Yusuf Akçura’nın Kazan’ın bir köyünde yazdığı "Üç Tarz-ı Siyaset" başlıklı makalenin Kahire’de yayımlanan Türk adlı gazetede basılması üzerine Bakü’den gönderdiği ve gazetenin 24 Kasım 1904 tarihli sayısında yayımlanan "Mektub-ı Mahsus" başlıklı yazıyla Ali Bey de tartışmalara katılır, bu yazısı içinde bulunan Turan başlıklı manzume ile Turan kavramını gündeme getiren ilk kişi olur. O, bu yazıda kullandığı “Turan”ı adıyla birlikte kullanır ve daha sonra soyadı olarak alır.
Gaspıralı İsmail Bey’in uzun yıllardır “Dilde, Fikirde, İşte Birlik” baş sözüyle yayımlamayı başardığı Tercüman yanında Ali Bey’in çıkardığı Hayat gazetesi ve Füyuzat dergisi ile St. Petersburg’da Abdurreşid İbrahim tarafından çıkarılan Ülfet, Pantürkizm fikrini yaymakta idi. Gerçek anlamda Türkçe yayın organı olarak Bahçesaray’da yayımlanan Tercüman, Kahire’de yayımlanan Türk, Orenburg’da çıkan Vakit gazeteleri ve Bakü’de yayımlanan Hayat gazetesi ile Füyuzat dergisi kabul ediliyordu.

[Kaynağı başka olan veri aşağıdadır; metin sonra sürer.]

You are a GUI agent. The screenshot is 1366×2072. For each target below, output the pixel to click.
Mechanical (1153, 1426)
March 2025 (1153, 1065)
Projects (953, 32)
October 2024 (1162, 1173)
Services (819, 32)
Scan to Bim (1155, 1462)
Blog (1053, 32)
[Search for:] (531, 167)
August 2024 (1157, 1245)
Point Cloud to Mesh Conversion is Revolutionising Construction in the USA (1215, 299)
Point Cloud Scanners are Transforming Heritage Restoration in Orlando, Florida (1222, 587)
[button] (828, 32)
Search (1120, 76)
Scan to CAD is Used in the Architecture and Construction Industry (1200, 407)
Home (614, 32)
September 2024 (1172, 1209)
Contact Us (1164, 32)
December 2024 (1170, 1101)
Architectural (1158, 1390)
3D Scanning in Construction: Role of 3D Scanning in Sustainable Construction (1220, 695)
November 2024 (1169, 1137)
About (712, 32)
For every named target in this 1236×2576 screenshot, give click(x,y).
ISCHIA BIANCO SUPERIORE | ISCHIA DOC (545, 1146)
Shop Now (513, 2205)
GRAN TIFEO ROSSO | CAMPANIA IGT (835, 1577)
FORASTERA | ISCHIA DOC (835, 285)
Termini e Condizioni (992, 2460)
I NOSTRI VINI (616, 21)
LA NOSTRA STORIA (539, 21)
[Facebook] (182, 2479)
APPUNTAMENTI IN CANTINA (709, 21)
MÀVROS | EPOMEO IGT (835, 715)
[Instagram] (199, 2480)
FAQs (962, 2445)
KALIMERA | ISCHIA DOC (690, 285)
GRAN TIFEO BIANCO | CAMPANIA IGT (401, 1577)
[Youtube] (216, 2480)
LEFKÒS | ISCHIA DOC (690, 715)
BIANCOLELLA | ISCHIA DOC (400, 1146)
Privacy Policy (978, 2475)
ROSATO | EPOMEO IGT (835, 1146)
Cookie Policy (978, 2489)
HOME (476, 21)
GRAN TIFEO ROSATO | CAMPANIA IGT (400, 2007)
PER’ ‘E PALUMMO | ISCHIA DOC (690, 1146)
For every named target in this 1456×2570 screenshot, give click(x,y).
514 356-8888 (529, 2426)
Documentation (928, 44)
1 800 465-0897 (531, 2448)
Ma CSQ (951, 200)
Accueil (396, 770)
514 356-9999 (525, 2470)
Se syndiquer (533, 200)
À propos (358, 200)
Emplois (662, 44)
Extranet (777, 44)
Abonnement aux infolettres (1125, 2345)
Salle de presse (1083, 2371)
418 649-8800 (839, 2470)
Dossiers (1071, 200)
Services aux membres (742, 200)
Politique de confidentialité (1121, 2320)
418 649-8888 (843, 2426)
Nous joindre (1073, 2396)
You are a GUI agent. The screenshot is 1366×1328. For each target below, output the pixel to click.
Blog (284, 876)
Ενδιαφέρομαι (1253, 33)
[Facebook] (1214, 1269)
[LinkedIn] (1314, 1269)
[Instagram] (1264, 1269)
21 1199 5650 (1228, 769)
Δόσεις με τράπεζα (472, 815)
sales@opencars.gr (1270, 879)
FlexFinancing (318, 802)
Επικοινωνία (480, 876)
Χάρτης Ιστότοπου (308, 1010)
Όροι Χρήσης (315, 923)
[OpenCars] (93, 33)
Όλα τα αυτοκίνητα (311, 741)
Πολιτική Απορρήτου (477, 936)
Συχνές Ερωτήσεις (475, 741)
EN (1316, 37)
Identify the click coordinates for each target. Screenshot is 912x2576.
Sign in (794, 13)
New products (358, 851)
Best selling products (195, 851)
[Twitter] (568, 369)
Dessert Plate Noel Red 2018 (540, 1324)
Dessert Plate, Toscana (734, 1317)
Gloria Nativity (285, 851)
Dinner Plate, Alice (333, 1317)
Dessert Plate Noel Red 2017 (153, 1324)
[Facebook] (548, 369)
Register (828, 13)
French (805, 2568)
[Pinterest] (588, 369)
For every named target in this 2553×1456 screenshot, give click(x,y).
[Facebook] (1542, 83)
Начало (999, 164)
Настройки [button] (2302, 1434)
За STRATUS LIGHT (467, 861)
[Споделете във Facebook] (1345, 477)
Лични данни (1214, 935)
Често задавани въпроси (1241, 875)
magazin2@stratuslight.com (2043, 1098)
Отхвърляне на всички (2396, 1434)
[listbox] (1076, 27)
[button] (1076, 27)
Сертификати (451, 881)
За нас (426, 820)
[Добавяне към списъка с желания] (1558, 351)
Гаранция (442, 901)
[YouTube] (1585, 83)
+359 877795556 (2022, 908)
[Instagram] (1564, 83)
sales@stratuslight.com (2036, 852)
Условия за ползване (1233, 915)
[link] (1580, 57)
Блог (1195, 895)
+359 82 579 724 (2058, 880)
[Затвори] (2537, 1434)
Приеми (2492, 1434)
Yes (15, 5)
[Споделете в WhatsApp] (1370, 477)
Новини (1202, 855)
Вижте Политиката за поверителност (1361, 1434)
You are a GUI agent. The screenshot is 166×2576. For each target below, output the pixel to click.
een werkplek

32 sayı çıkabilen Füyuzat, Azerbaycan kültür ve edebiyat hayatında son derece etkili olmuştur. Bu etki, sanat ve edebiyat alanında olduğu gibi Türkçülük alanında da görülür ve hatta bu alandaki etkisi diğerlerine göre daha derin olur.
Bütün bu çalışmalar, çağın gereklerine uygun olarak aydınlar arasında soya ve millî kültüre dayalı bir Türk milliyeti anlayışının canlanıp güçlenmesine yöneliktir. 19. yüzyılda başlayan Türklük araştırmaları, Türkçe sözlüklerin ve dil bilgisi kitaplarının yazılması, dünyadaki Türklük Bilimi araştırmalarının Türk aydınları tarafından da izlenmesi ve Türkçeye çevrilmeye başlanması, Osmanlı aydınlarının Osmanlı dışındaki Türk varlığından haberdar olmaya başlamaları, Türk yurtlarından, özellikle Kazan, Kırım ve Azerbaycan’dan gelen öncü aydınların faaliyetleri ve etkileri dolayısıyla bir Türklük/Türkçülük düşüncesi doğmaya ve özellikle genç kitleyi etkisi altına almaya başlar. Bu düşüncenin taraftarlarının birinci görevi ve ilk başarısı da Türk kavramının öncelikle aydınlar tarafından benimsenmesi için çaba göstermek, Osmanlı elitinin aşağıladığı Türk halkına görkemli tarihini hatırlatıp yüzyıllar boyu örselenen, kent merkezlerinden kovulan, konar-göçer ve dağlı Türkmenlere ait olarak düşünülen bu kimliğe şerefle sahip çıkılmasını sağlamaktı. Namık Kemal’in haykırarak ilan ettiği “Vatan” kavramı ile Mehmet Emin’in “Ben, bir Türk’üm dinim cinsim uludur” dizesiyle yine haykırarak ilan ettiği millet kavramının yeni anlamı birleşti ve bu iki kavramın verdiği yeni heyecanlar, Türk aydınını da çağdaş dünyanın yaşadığı millet çağına taşıdığı gibi insanların yeni ufuklara yönelmesi, yeni amaçlar peşinde yürümesi sonucunu doğurdu.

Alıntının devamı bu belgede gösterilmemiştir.